Friday, Mar. 27, 1964
Wyeth the Youngest
Somebody Up There is not distributing the talent very evenly. While many an artist is going mad trying to make a loft and a set of oils stretch into a career, the Wyeth family of Chadds Ford, Pa., moves imperturbably into its third generation of artistic luster. A new show at Swarthmore College, near Philadelphia, lets viewers see the romantic illustrations of Grandfather N. C. Wyeth (1882-1945), the universal evocations of Father Andrew (TIME cover, Dec. 27) and the prodigal realism of Andrew's son James, who is only 17.
At the opening of "Three Generations of Wyeths," Jamie looked like a top-form prep-school student taken by his parents to inspect the college. But he is unlike any other 17-year-old in the country. His consuming motive--uncluttered by any profound education or knowledge of the world outside of Chadds Ford--is to paint with realism, humanity and technical brilliance. Unless his fast start proves his undoing, he seems certain to succeed.
Burned Bridges. In the Wyeth clan, almost everybody paints but the dogs, and Jamie started early. Says he: "I'd come home from a movie and draw the characters in it." He quit school after the sixth grade, and goes to a tutor mornings. "It's really butting in, the schoolwork, I mean," says he. "I'm not going to college, of course. Leaving school is like burning all your bridges. But painting is purely individual; it may be the only profession where you can do this." Such dedicated talk does not mean that the lean youth with long fair locks is an isolated, inhibited child prodigy; he is, rather, the neighborhood swinger, who now zaps around in his second vermilion Corvette Sting Ray sports car, having cracked up the first last summer.*
Even more than his father, Jamie is drawn to local characters. At Swarthmore he shows a translucent, almost Flemish portrait of Lester, which suggests that everyman's mind, like the dumbest, claws at his own furthest limits of knowing the world. Another portrait is Shorty, which sets a stubble-faced recluse incongruously in a sleek green silk wingback chair. (Soon after the portrait was finished, Shorty burned to death in his shack.) An eerie vision of a Mushroom Picker in the subterranean farms of Pennsylvania casts the tiny fungus caps in an almost surreal drama of light and shadow.
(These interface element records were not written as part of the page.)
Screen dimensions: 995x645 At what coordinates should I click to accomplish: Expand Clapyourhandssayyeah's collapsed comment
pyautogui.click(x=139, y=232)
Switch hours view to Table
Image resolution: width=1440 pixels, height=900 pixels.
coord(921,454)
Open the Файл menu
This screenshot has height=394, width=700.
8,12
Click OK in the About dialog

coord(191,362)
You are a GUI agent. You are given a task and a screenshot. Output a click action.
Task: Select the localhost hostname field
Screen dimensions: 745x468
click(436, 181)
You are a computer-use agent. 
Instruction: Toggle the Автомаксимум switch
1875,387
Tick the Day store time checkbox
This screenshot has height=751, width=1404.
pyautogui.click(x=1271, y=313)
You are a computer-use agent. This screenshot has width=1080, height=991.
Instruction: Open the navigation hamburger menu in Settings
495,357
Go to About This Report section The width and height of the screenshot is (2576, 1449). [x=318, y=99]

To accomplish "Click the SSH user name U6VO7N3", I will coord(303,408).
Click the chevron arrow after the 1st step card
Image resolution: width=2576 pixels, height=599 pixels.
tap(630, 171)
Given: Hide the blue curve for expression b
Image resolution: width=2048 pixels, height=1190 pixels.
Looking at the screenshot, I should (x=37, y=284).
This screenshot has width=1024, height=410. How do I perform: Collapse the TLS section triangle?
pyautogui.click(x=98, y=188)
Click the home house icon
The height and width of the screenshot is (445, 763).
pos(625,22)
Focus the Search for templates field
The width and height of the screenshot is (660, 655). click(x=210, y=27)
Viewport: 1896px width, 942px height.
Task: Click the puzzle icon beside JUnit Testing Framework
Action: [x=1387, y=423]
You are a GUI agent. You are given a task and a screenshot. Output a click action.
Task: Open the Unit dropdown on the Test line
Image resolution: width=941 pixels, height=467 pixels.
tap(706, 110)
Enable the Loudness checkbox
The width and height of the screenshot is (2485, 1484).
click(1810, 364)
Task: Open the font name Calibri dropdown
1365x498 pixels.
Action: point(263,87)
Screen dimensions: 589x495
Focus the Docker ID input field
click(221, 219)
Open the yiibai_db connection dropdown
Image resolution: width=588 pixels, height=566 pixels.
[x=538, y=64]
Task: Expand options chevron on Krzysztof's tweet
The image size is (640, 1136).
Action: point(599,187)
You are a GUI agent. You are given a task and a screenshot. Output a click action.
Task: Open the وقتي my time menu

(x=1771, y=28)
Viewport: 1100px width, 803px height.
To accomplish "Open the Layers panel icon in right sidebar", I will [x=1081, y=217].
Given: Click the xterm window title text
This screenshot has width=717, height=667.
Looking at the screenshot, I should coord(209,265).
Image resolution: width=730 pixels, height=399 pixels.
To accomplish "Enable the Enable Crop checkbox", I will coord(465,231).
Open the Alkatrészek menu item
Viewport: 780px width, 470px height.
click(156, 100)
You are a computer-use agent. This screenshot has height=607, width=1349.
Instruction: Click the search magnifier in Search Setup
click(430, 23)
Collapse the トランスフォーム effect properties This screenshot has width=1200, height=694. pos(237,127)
Bore & Dig. "The object is definitely the most important thing to me," says Jamie. "In portraits I just wish I could drop myself out of it completely. It would be fantastic if you could just get a second person down on canvas without yourself in it," More, generally, he wants "to be involved in a little world, bore into it, dig into it and the hell with everything else."
*Speed is a Wyeth mania. On a moonless night last week after a dinner party, Andy, barefoot, and his wife Betsy, in an evening dress and sneakers, high-spiritedly tried out a pair of newly bought motorbikes, collided headon. Wyeth broke some foot bones; Betsy was sent to the hospital with a concussion.